Dalla meccanica di precisione alla spiritualità nel business: Sigrid Marz e Rodrigo Whitelaw visitano le eccellenze emiliane. Ad accoglierli Marco Sargenti (CEO Vimi Fasteners) per un confronto sul futuro dell’economia antropocentrica.
NOVELLARA (RE) – Non è stato un semplice tour industriale, ma un vero e proprio “pellegrinaggio laico” tra le eccellenze che compongono la galassia imprenditoriale di Fabio Storchi.
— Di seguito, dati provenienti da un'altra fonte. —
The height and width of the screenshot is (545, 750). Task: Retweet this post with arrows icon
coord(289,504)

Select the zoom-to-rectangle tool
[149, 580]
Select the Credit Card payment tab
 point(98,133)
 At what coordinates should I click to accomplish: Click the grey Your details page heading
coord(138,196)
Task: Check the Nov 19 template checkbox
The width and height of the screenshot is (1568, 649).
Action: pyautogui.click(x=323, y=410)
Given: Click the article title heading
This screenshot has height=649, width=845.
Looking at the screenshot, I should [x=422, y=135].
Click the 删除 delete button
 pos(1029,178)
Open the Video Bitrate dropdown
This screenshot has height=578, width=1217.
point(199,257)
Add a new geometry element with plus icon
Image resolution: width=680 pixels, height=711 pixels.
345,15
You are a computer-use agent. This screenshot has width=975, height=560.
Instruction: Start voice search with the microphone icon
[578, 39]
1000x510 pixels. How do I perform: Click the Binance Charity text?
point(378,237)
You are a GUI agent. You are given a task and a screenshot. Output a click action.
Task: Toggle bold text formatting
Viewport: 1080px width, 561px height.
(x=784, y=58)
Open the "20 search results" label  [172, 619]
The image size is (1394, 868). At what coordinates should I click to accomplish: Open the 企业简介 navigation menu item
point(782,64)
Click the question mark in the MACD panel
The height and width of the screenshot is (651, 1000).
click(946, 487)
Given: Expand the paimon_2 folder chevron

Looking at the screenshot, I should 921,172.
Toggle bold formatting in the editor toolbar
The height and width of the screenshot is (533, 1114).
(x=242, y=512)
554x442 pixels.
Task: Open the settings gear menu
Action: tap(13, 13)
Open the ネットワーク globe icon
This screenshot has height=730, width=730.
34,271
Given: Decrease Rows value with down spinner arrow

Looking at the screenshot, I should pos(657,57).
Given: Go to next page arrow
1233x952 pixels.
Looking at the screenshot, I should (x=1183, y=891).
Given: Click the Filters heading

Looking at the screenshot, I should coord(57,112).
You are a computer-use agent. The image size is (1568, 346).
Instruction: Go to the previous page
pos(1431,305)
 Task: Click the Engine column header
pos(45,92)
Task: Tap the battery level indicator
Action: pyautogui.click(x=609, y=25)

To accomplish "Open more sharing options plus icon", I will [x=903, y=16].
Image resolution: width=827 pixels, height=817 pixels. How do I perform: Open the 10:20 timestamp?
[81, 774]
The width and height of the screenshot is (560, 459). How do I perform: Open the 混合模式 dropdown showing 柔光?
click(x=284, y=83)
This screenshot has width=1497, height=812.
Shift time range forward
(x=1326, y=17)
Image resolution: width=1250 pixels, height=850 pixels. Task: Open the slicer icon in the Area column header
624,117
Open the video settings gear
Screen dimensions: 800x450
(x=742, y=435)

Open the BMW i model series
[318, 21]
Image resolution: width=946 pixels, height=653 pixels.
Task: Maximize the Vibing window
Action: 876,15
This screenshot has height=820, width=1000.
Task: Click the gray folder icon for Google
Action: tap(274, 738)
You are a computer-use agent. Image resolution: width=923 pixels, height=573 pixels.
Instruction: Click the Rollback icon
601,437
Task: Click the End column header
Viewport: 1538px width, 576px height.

Una delegazione di altissimo profilo internazionale, guidata da Sigrid Marz (presidente di UNIAPAC Europe) e Rodrigo Whitelaw (segretario generale di UNIAPAC International),l’organizzazione con sede a Parigi che riunisce gli imprenditori cattolici del mondo, ha fatto tappa in Emilia per toccare con mano un modello produttivo unico: quello che coniuga l’altissima tecnologia con la responsabilità etica.
Ad accogliere i vertici dell’associazione mondiale che riunisce gli imprenditori cristiani è stato oltre a Fabio Storchi, Marco Sargenti, CEO di Vimi Fasteners. L’azienda di Novellara, punto di riferimento per il settore dei sistemi di fissaggio ad alte prestazioni (dall’automotive all’aerospaziale), è stata il palcoscenico ideale per dimostrare come la quotazione in borsa e la crescita costante possano convivere con un’attenzione maniacale alla qualità del lavoro e delle relazioni.
Il cuore della visita non è stato però confinato ai reparti produttivi. Durante l’incontro, il dibattito si è spostato su temi profondi e spesso considerati “tabù” nel mondo del business tradizionale: come integrare i valori umani e spirituali nella gestione quotidiana? Marz e Whitelaw hanno sottolineato l’importanza di una leadership che non guardi solo all’EBITDA, ma anche al senso profondo del lavoro. Il modello Storchi è stato analizzato come esempio di “capitalismo civile”, dove l’impresa non estrae solo valore dal territorio, ma lo rigenera attraverso investimenti culturali e sociali. In un momento di crisi globale e tensioni geopolitiche, la solidità dei valori etici è stata identificata come il vero “ammortizzatore sociale” e strategico per le imprese del futuro.